Multibillion-dollar energy deals that both Siemens and General Electric (GE) signed with the Iraqi government last year may not come to fruition, according to the country’s electricity minister.

The Financial Times on February 10 reported that Luay Al-Khatteeb, who took his post late last year after the deals were brokered, told the newspaper, “I don’t have financial allocations or the processes available at hand, it doesn’t allow me to cherry-pick the right consultancies to deal with these multibillion-dollar deals. The bureaucracy that I inherited is . . . illogical.”

GE in October 2018 agreed to a $15 billion deal to provide 14 GW of power generation projects to Iraq, including 1.5 GW as early as this summer. The agreement, which was called “principles of co-operation” and is not binding, came after the Trump administration reportedly told Iraqi officials that diplomatic relations with the U.S. would be threatened if Iraq pursued that deal with Munich, Germany-based Siemens, instead of Boston, Massachusetts-based GE.

One day after the GE deal was announced, Siemens agreed to a non-binding plan to supply 11 GW of power generation to Iraq. Siemens CEO Joe Kaeser signed a memorandum of understanding with then-electricity minister Qasim Al-Fahadawi.

Kaeser, in an interview with the Al Arabiya television network at the World Economic Forum in Davos, Switzerland in January of this year, said of competing with GE in Iraq: “Fierce competition is good as long as there’s a level playing field so that the best team can win. That’s what we ought to have. If there are other forces in play it’s always hard to have a level playing field but we are a good company. We have great examples to show. We don’t need to promise a lot of stuff.”

Included in the deals with GE and Siemens were plans for both companies to install liquefied natural gas-fueled mobile units to power operations in some of Iraq’s oil fields.

Officials with both Siemens and GE last year said they hoped the Iraqi government would use these initial projects as a gateway for both to develop more infrastructure in the country.

Al-Khatteeb told the Financial Times that both companies’ development plans remain under review. He said, “certainly it’s going to be quite challenging to blindly accept such proposals.” He said he is using what the newspaper called “volunteer experts” to help “read in between the lines of these sophisticated legal contractual documents.” The electricity minister said he did not want the agreements to become a future burden. “It’s a responsibility. It’s not about ‘let’s sign this deal blindly and move on’,” he told the newspaper.

GE in a statement said it is continuing to develop energy projects in Iraq, noting: “Our presence in Iraq is based on a partnership that spans over 50 years. We continue to partner with the government of Iraq to deliver reliable and efficient energy to the Iraqi people.”

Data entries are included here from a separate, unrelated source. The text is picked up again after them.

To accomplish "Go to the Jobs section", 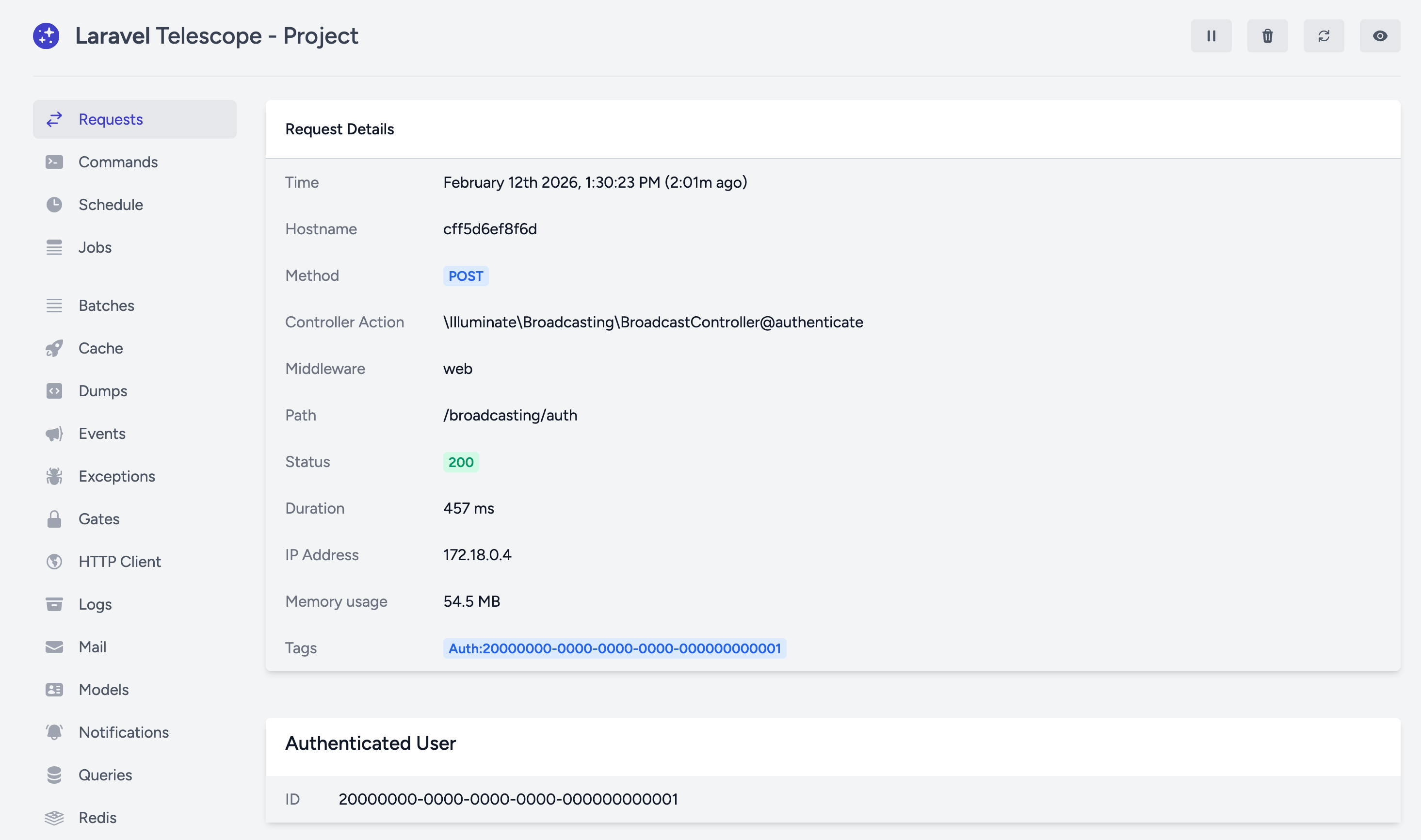I will [x=95, y=247].
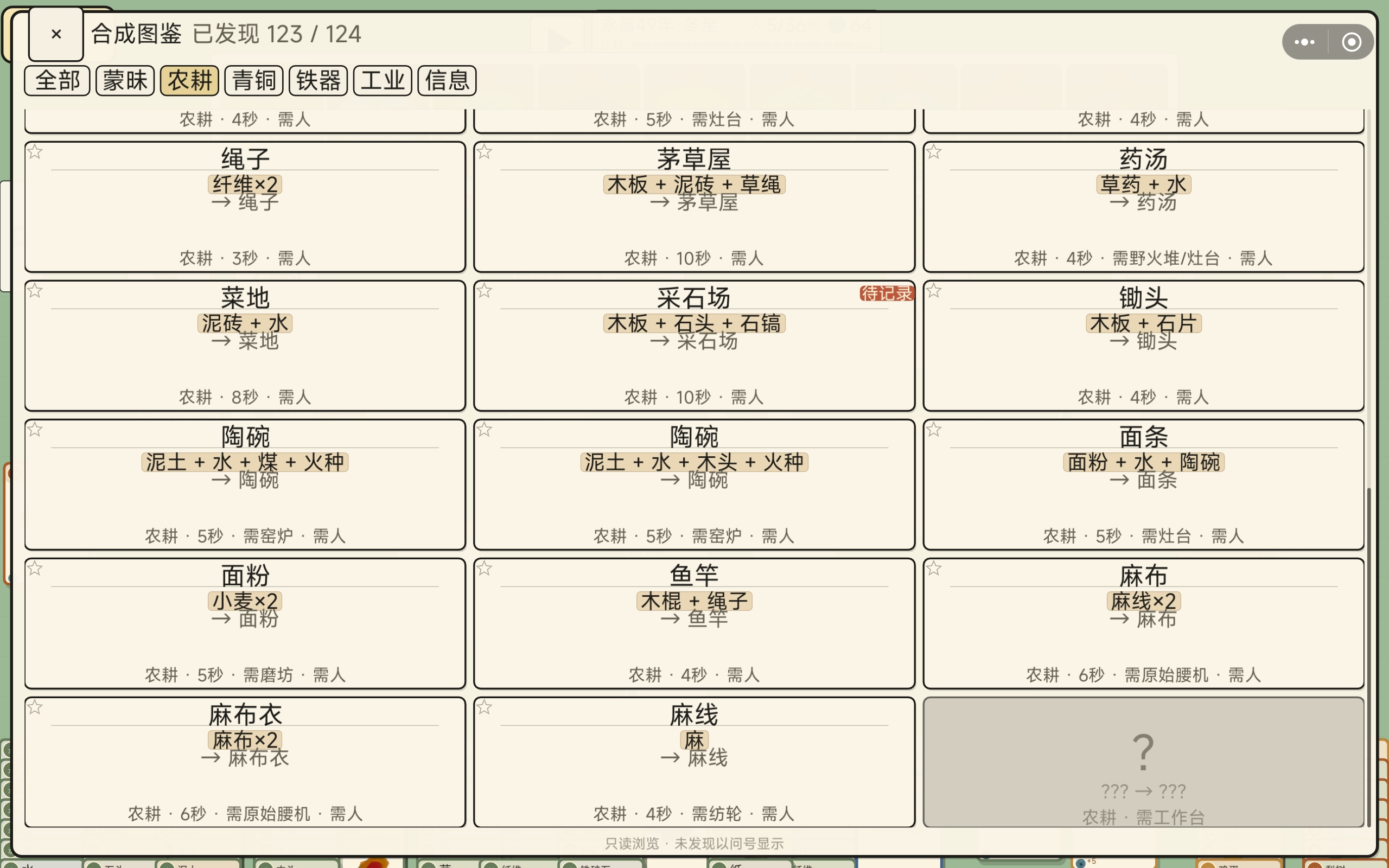
Task: Click the undiscovered question mark recipe card
Action: (1143, 762)
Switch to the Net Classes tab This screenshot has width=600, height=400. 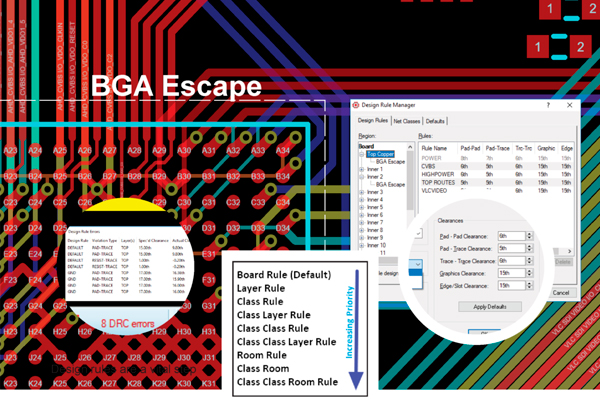tap(407, 120)
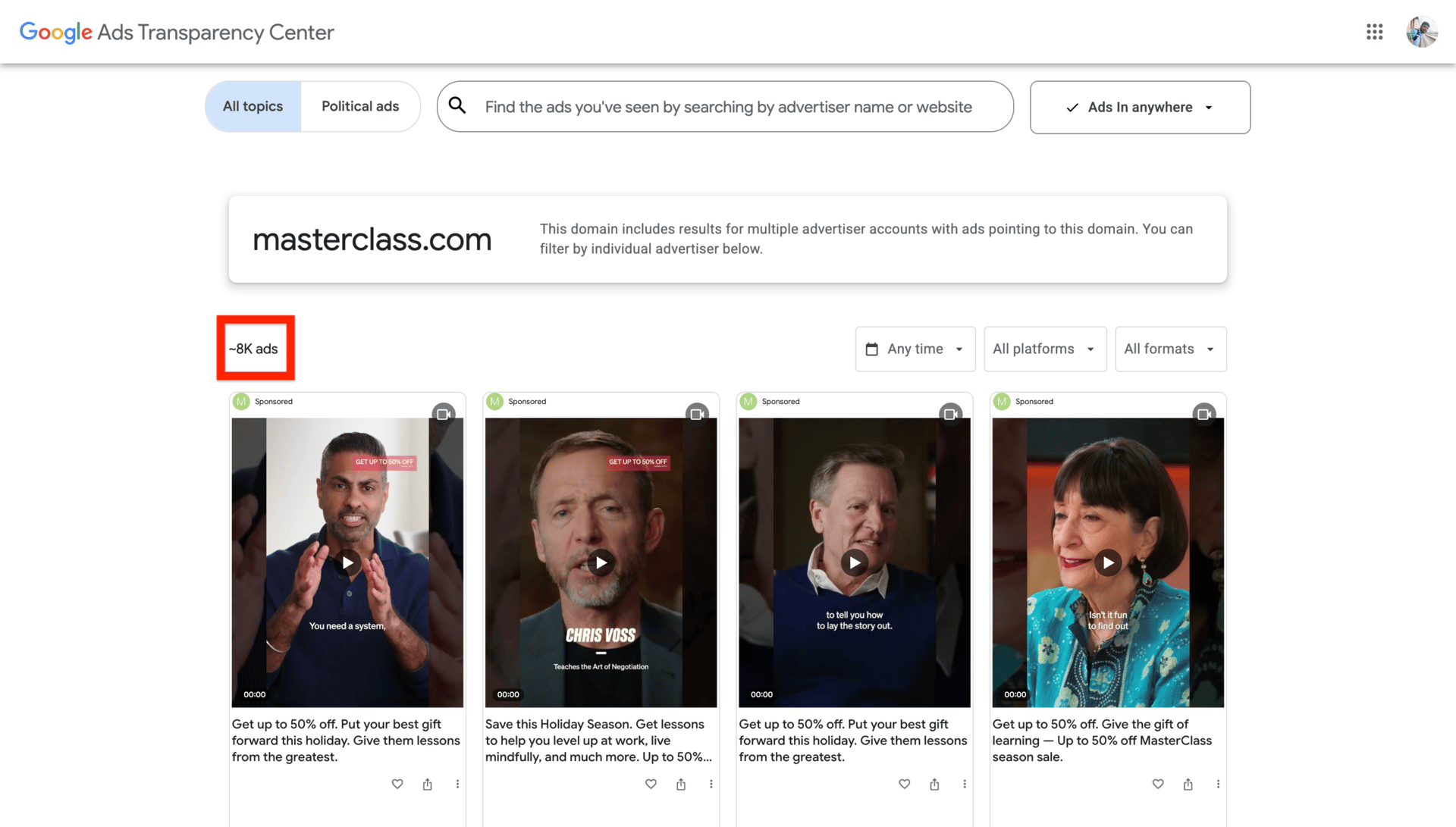Switch to Political ads
Screen dimensions: 1456x827
click(360, 106)
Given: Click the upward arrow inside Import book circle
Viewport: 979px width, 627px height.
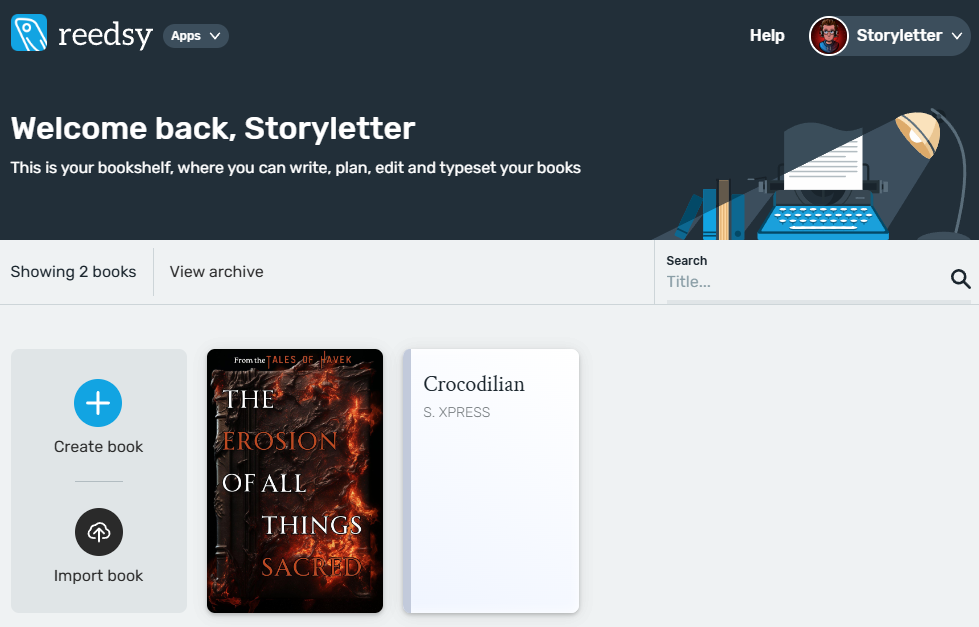Looking at the screenshot, I should 98,532.
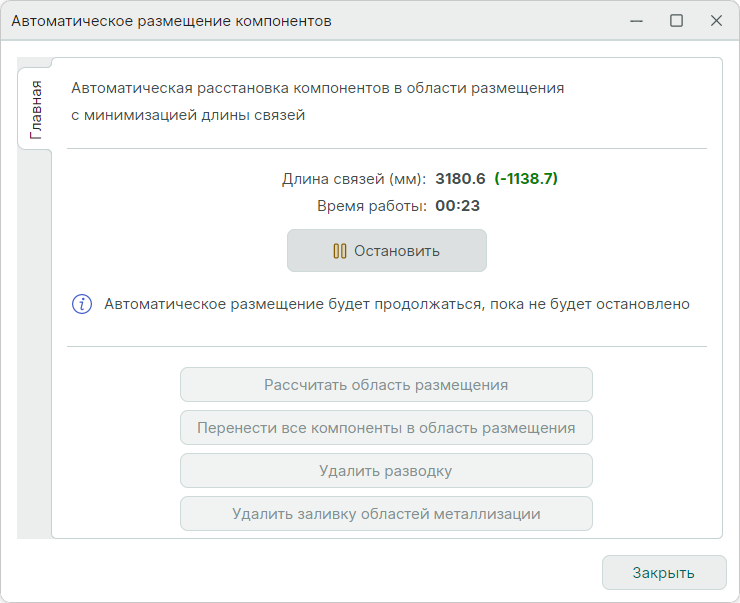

Siemens did not immediately comment on the Financial Times’ report.

A GE spokesperson in a statement at the time of the October 2018 deal said, “GE signed an agreement with the Government of Iraq on a comprehensive action plan that is expected to create up to 65,000 jobs, realize annual savings of up to $3 billion, and provide up to 14 GW of power to the Iraqi people by deploying GE’s proven fast power technologies, establishing new power plants, upgrading existing sites, and developing substations and overhead lines across the country.”

Al-Khatteeb has said his agency wants at least a 15% year-over-year increase this year in power infrastructure, which includes projects to meet a 7% rise in demand for electricity, along with an 8% increase in power generation and upgraded transmission and distribution lines.